DATA TO EXAMINE
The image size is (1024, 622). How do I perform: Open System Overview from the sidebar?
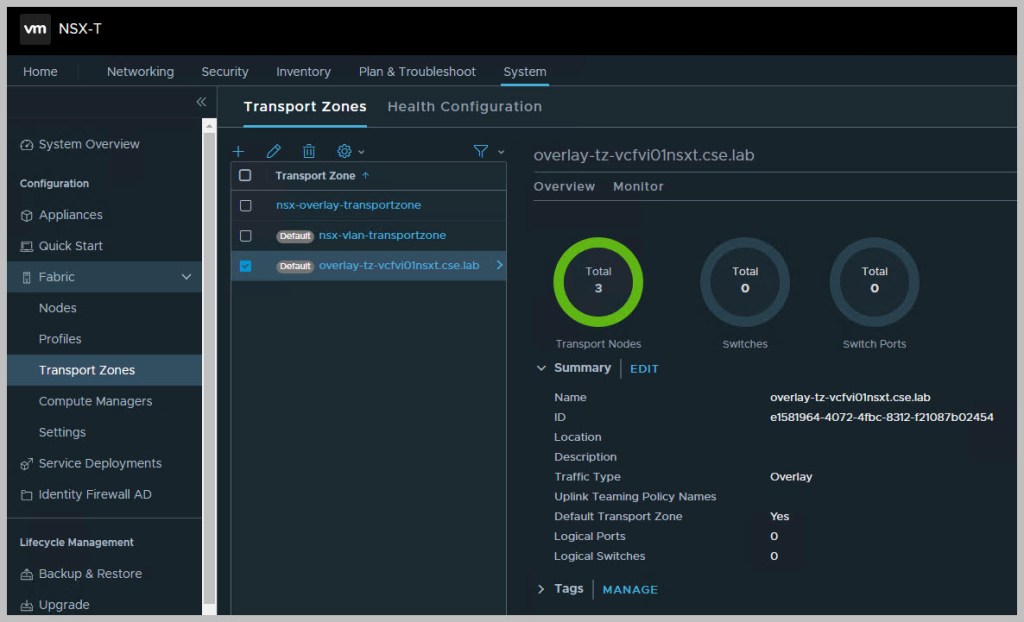(x=89, y=144)

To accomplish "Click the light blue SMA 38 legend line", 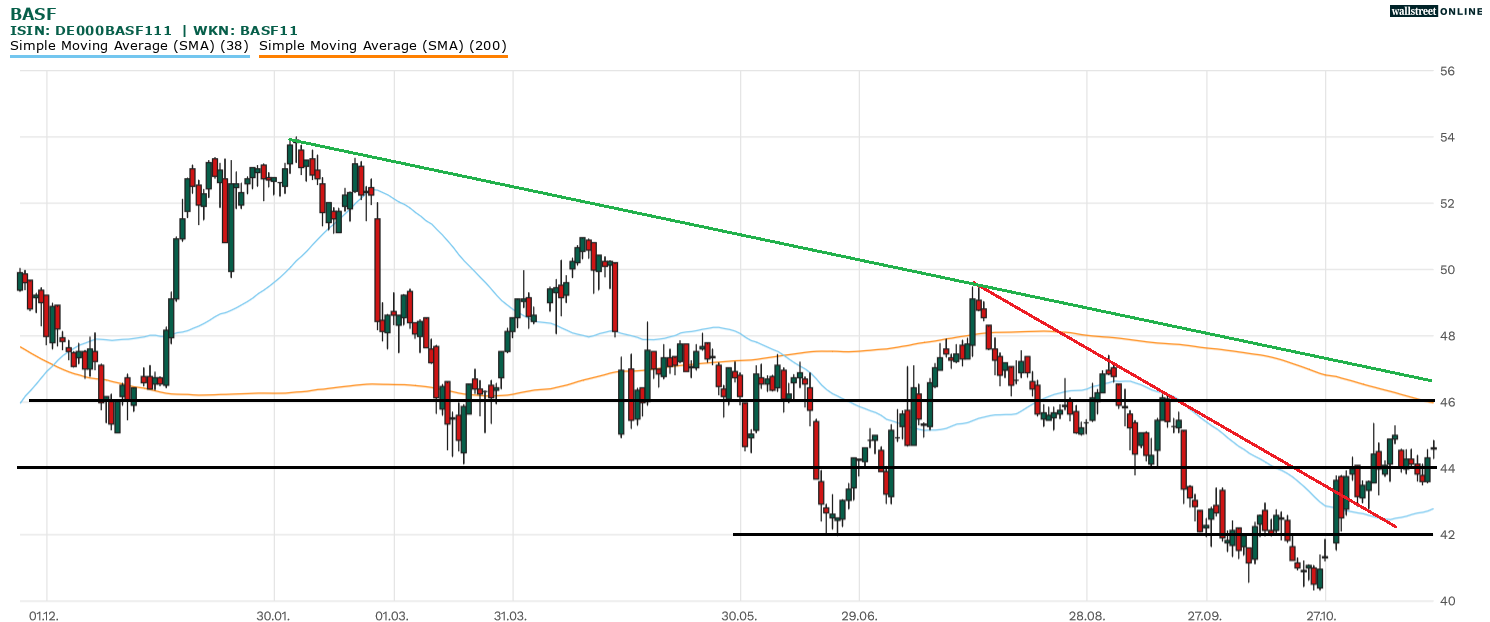I will (x=129, y=56).
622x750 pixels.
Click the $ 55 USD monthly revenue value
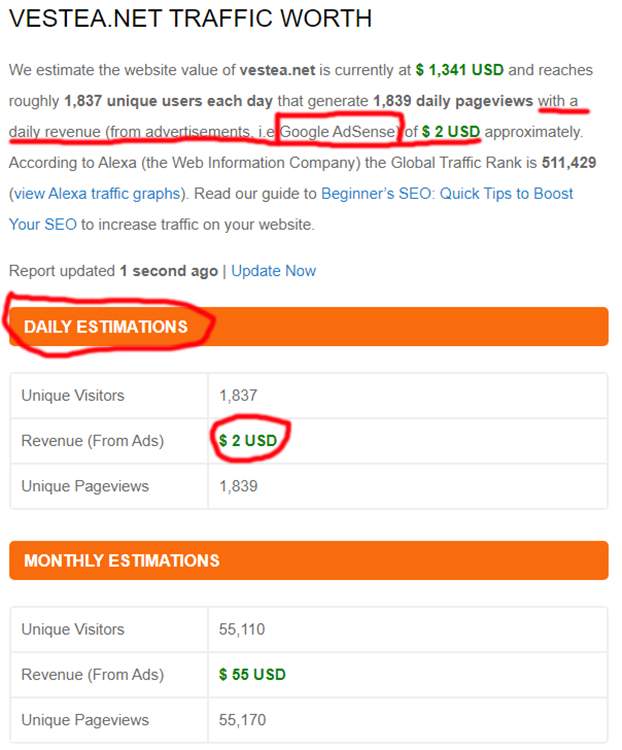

TASK STATEMENT
Beginning with the line that contains "622x750 pixels.", write out the remaining lines of the listing above through the last, exactly and only those, without pictures.

YOUR RESPONSE
622x750 pixels.
Click the $ 55 USD monthly revenue value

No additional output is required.